Zastanawiasz się, jak pokochać siebie? To bardzo dobrze. Oznacza to, że stajesz przed przełomowym momentem w życiu. Już wiesz, że musisz coś zmienić, bo miłość do siebie jest najważniejsza, bo to od niej wszystko się zaczyna. To dobry początek do prawdziwej rewolucji, która otwiera Ci drogę do budowania szczęśliwych relacji z innymi.
Na wstępie chciałabym wzmocnić Twoją motywację. Uświadom sobie kilka rzeczy. Przede wszystkim tę podstawową – warto pokochać siebie. Jeśli nie darzysz się głębokim uczuciem, jakkolwiek dziwnie to brzmi, szkodzisz sobie bardziej niż jesteś w stanie sobie to wyobrazić. Źle wpływasz na zdrowie, skracasz sobie życie, odbierasz urodę, uniemożliwiasz sobie budowanie trwałych i wartościowych relacji. Nie ma innej drogi do szczęśliwego życia niż ta rozpoczęta od trudnej lekcji darzenia siebie dojrzałym uczuciem. Powinnaś to zrobić nie tylko ze względu na siebie, ale też innych.

Zadania i ćwiczenia ->
a. Przepisz z tekstu o pokochaniu siebie fragment, który zaczyna się od słów „Na wstępie chciałabym”, a kończy na „ale też innych.”.
b. Jak mógłby brzmieć dalszy ciąg tekstu o pokochaniu siebie? Dopisz go, zaczynając od miejsca po jego ostatnim zdaniu.
Materiał zamieszczony dalej nie ma żadnego związku z tekstem o pokochaniu siebie.

Dostarczone dane ->
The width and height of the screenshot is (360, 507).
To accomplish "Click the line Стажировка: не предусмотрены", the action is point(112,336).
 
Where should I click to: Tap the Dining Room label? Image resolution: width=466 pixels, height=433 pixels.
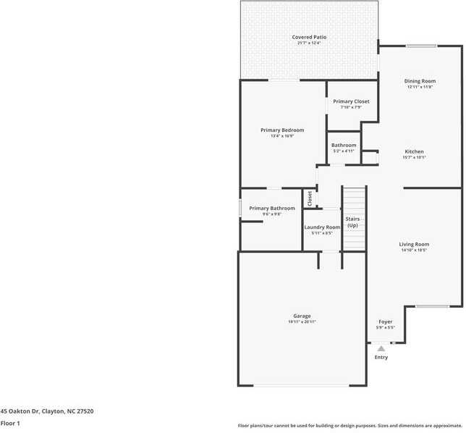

Odpowiedzi poniżej ->
a.
Na wstępie chciałabym wzmocnić Twoją motywację. Uświadom sobie kilka rzeczy. Przede wszystkim tę podstawową – warto pokochać siebie. Jeśli nie darzysz się głębokim uczuciem, jakkolwiek dziwnie to brzmi, szkodzisz sobie bardziej niż jesteś w stanie sobie to wyobrazić. Źle wpływasz na zdrowie, skracasz sobie życie, odbierasz urodę, uniemożliwiasz sobie budowanie trwałych i wartościowych relacji. Nie ma innej drogi do szczęśliwego życia niż ta rozpoczęta od trudnej lekcji darzenia siebie dojrzałym uczuciem. Powinnaś to zrobić nie tylko ze względu na siebie, ale też innych.

b.
Jak pokochać siebie? Bądź sobą
Jak pokochać siebie? Nie da się obdarzyć siebie bezwarunkową miłością, czyli taką, która docenia zalety, ale też akceptuje wady i niedoskonałości, jeśli nie pozwolisz sobie na bycie sobą.
Kreując fałszywe “ja” i prezentując je otoczeniu, działasz zachowawczo, możesz mieć poczucie złudnego bezpieczeństwa, ale nie jesteś prawdziwa. Tymczasem cytując słowa psychoterapeuty Donalda Winnicota:
“tylko prawdziwe ja może być twórcze, tylko takie pozwala na zbudowanie prawdziwej, INTYMNEJ relacji z drugą osobą”.
Dlaczego jednak to takie trudne? Przecież teoretycznie każda z nas powinna po prostu żyć po swojemu, wyrażać własne zdanie, być szczerą i otwartą, jednak zbyt często tego nie robimy. Nie mówimy innym, kim jesteśmy, do czego dążymy, co kochamy. Dyskredytujemy się natomiast za to, kim nie jesteśmy, jak nie wyglądamy i czego nie potrafimy. Zawsze przecież można powiedzieć, że jestem za chuda/za gruba, zbyt lekkomyślna, za bardzo roztargniona, itd.
Trudno powiedzieć natomiast: jestem wystarczająco dobra. Mam wady, ale mam też zalety.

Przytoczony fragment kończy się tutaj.